Skying

The Horrors

XL Recordings – 2011
par Serge, le 7 juillet 2011
6

The Horrors, on commence à connaître. Cerner leur petit jeu. Comprendre que ces mecs sont peut-être bien davantage les plus gros générateurs d'esbroufe de ces cinq dernières années qu'un groupe au potentiel énorme. Garage et brutaux sur leur premier album, lyriques et new-wave sur le second, parés pour les stades avec celui-ci, le groupe donne au plus grand nombre cette illusion d'être une bande de petits malins chez qui le métier entre à chaque nouvelle sortie. Partis d'un rock pour le moins basique, voire carrément frimeur, le storytelling les fait passer pour de vilains crapauds malhabiles devenant chaque jour un peu plus princes post-gothiques et chaque jour capables d'élucubrations de plus en plus élaborées. Il y aurait comme une quête chez The Horrors, celle d'une perfection musicale charriant 35 ans d'influences hors cadre (crooners hantés, new-wave, rock goth, krautrock, electro...). Aboutir à une chanson-monde, un album indémodable, un gigantesque coup de boule qui assommerait critiques, industrie, kids, vioques, fans de pop, alternos. Il y aurait comme une motivation très ambitieuse, être U2. La volonté de régner sur les stades en y imposant sa propre vision de la musique. Mais la vision de la musique de The Horrors n'est vraiment pas celle du grand-public. Noble mission donc.

Seulement voilà, en pensant de cette façon, on applique à des coulisses dont on ne sait rien un scénario de télé-réalité. L'époque a besoin de héros et The Horrors, avec leurs poses chaudasses, leurs (souvent) formidables influences et leurs occasionnels éclairs de génie, seraient de bien parfaits candidats pour représenter une alternative crédible à la daube en pot qui déferle sur les ondes. Si on se met en tête d'aimer les gens pour ce qu'ils sont et non pour leur éventuel potentiel, force est toutefois de constater qu'avec trois albums, une poignée de singles et quelques side-projects ramenards, les chevelus britanniques ont en fait surtout démontré un certain don d'imitation, de conceptualisation et de tapage plus qu'une habileté à produire des chansons solidement construites. Brouillon, le bouillon fait généralement primer le son, l'énergie et les ambiances. The Horrors, peut-être sans s'en rendre compte, pratiquent une musique basée non pas sur la composition mais sur les stimuli. Comme la techno, comme les hippies. Décortiqués, que reste-t-il des disques de The Horrors ? D'abord, des sensations brutes et/ou planantes. Ensuite, l'impression de sympatoches pastiches des Lords of The New Church et de Joy Division sur les deux albums précédents, d'Interpol avec de meilleurs sons de synthés sur celui-ci. Bref, fondamentalement, de la série B.

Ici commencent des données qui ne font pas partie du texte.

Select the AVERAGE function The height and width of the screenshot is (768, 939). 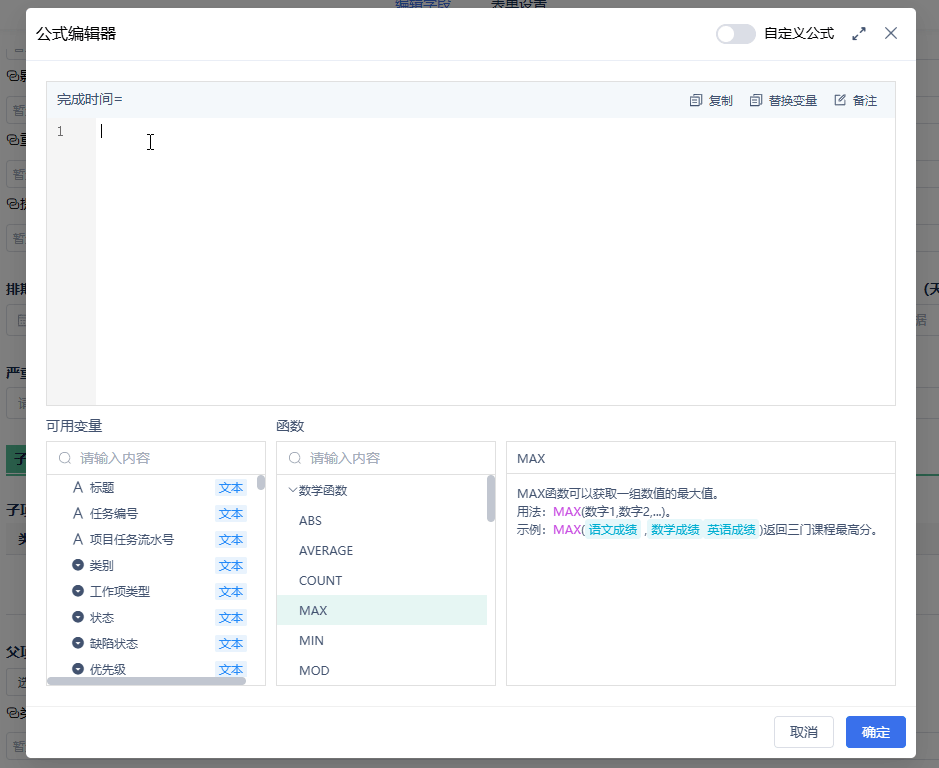point(326,551)
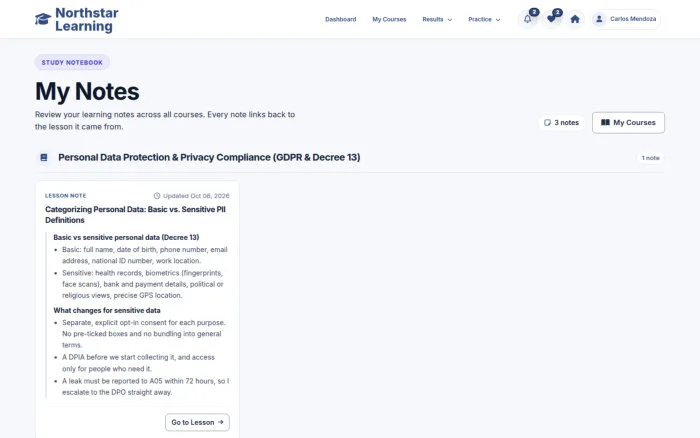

Album de transition plus que de renouveau, Skying n'échappe pas à la règle d'autant moins que l'évidence est désormais flagrante : il serait très étonnant que le groupe arrive un jour à s'emparer des foules sans se renier. Sans se perdre. Tout simplement consternant aux premières écoutes, le disque apparaît dans un premier temps comme partagé entre downtempos bien pourris avec refrains grandiloquents à la Simple Minds et rocks tendus de qualité standard comme en pratiquent la plupart des Fils de Joy Division. A l'écoute de ce machin, gagnant toutefois un peu de sympathie sur la longueur, on comprend surtout que The Horrors n'est pas un groupe qui s'améliore ou se cherche. The Horrors, tout comme LCD Soundsystem dans un autre genre, est un groupe depuis le départ sans réelle personnalité, dont l'art consiste essentiellement à recracher à sa façon les disques écoutés et chéris par ses membres ou alors étudiés dans un but davantage vénal. Piocher un son chez untel, une idée chez tel autre et mixer le tout comme le feraient des dj's. Pourquoi pas ? La recette leur a déjà permis d'accoucher d'au moins un monument, le formidable "Sea within a Sea", il y a deux ans. Ici, mis à part quelques instants donnant envie de lever le poing ("Endless Blue", surtout), on a quoi qu'il en soit principalement l'impression d'écouter un groupe qui pourrait très bien très vite se vautrer pour de bon, devenir le Placebo des années 10, ne plus débiner que de l'émo planant à gros grumeaux pour vioques écoutant la radio dans les embouteillages. On y est presque. Pas encore mais presque. Autant dire que le duo avec Charlotte Gainsbourg leur pend aux nez.